-- EXCERPT PROVIDED follows --
Mike Monahan, Senior Vice President, External Relations
Thank you. That concludes our formal remarks. As a final note, before we begin Q&A, we plan to hold our 2021 Investor Day on Thursday, September 16 at St. Paul. Operator, would you please begin the question-and-answer period?
Operator, Operator
Thank you. Our first question will come from Tim Mulrooney with William Blair. Please proceed with your questions.
Tim Mulrooney, Analyst
Good afternoon.
Christophe Beck, CEO
Good afternoon, Tim.
Tim Mulrooney, Analyst
Hi, Christophe. I know everyone’s expecting a strong recovery in the Institutional segment in the second quarter, particularly given the easy comparison that you have with last year. But I’m curious if you could maybe talk about how the recovery in that segment is unfolding on a global basis. How is U.S. institutional performing recently relative to some of your other major global markets? And how do you see that playing out through the second quarter?
Christophe Beck, CEO
Thank you, Tim. So on institutional, net-net, it’s happening as expected. We had the U.S. and China ahead of our expectations, as we can read in the news. On the other hand, we have Europe and a few emerging markets that are behind as we can see with restrictions, lockdowns, and the slow pace of vaccinations, especially in Europe as well. So that’s the balance that we are trying to manage. When I think about how institutional did during the first quarter, we saw a nice pickup in March, it’s being confirmed in April right now in the second quarter. So net-net Q2 should be more or less as expected if there is one caveat; the timing of reopening in Europe and some of the emerging markets that might shift some of that growth to Q3. But for the full year, I confirm the outlook the way we described it in the previous call.
Tim Mulrooney, Analyst
Okay. That’s great. Thanks. And as my follow-up, can you talk about within the Institutional segment how your customers, that are open, how they’re spending? I know this has been a common theme that folks have asked on a conference call, but curious on your updated thoughts. Are customers spending more than they were relative to pre-COVID levels on things like hard and soft surface cleaners, where I know that there’s maybe some elevated demand? And do you think eventually that demand returns to pre-COVID levels? Or do you think that it settles somewhere above pre-COVID levels given the emphasis on virus protection and the like? Thank you.
-- EXCERPT PROVIDED concluded --
■ TASK DESCRIPTION:
In his answer to Tim Mulrooney's first question in the earnings call transcript, which markets or regions does Christophe Beck name? List them all. The records that come next are separate material and have no connection to the earnings call transcript.
-- AVAILABLE DATA follows --
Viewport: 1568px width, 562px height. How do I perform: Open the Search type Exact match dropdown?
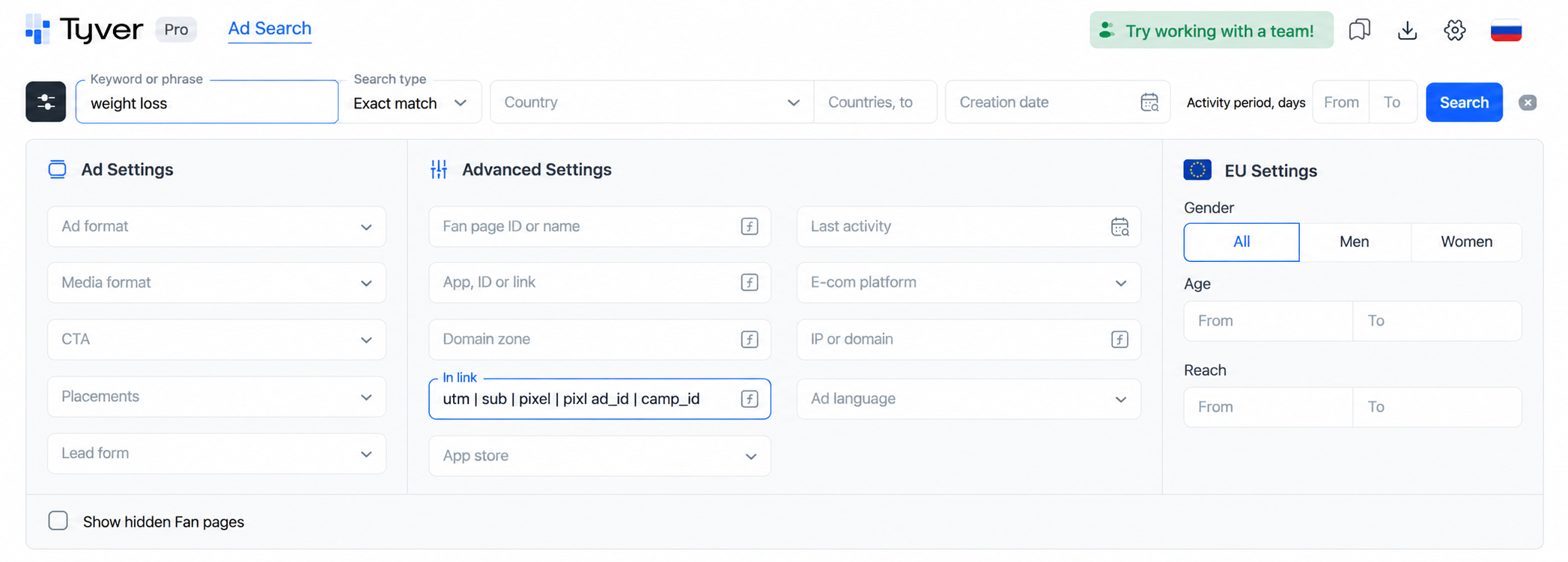pos(410,103)
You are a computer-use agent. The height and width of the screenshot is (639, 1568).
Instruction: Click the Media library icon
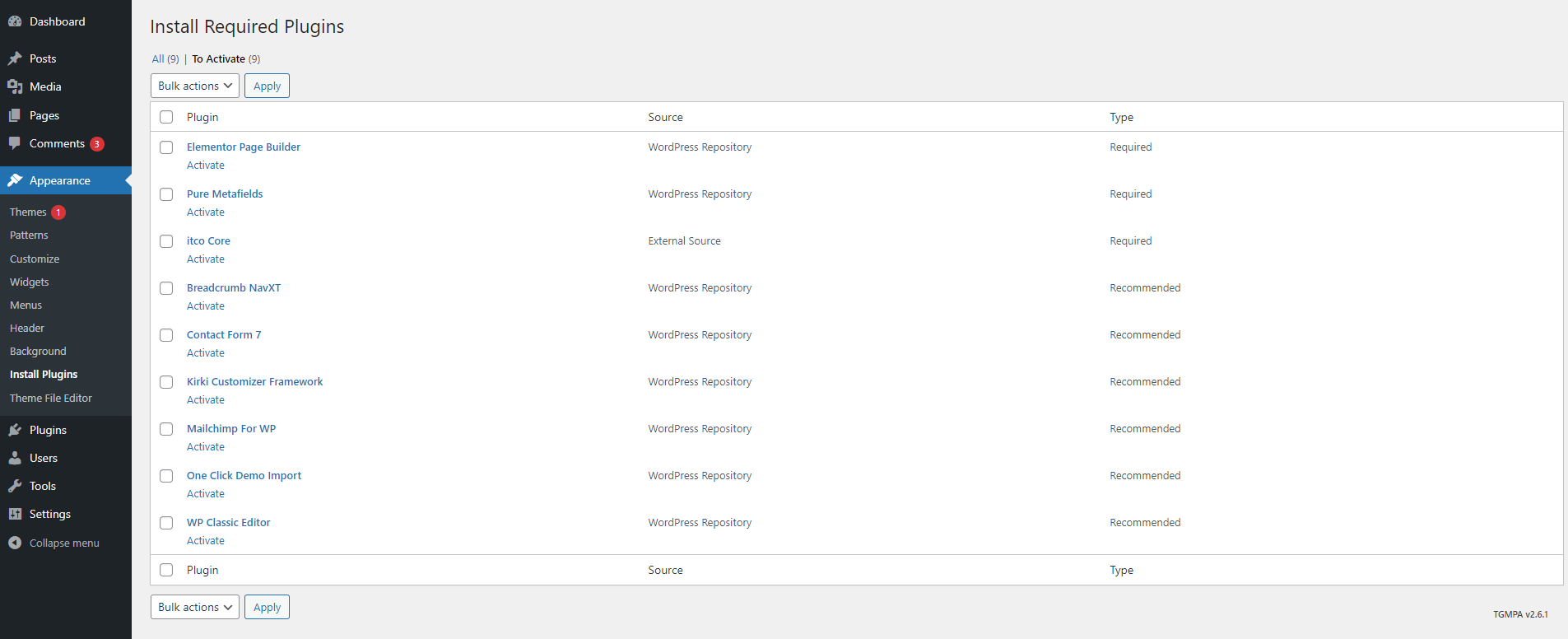(15, 86)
-- AVAILABLE DATA concluded --
■ RESPONSE BOX:
- The U.S.
- China
- Europe
- A few emerging markets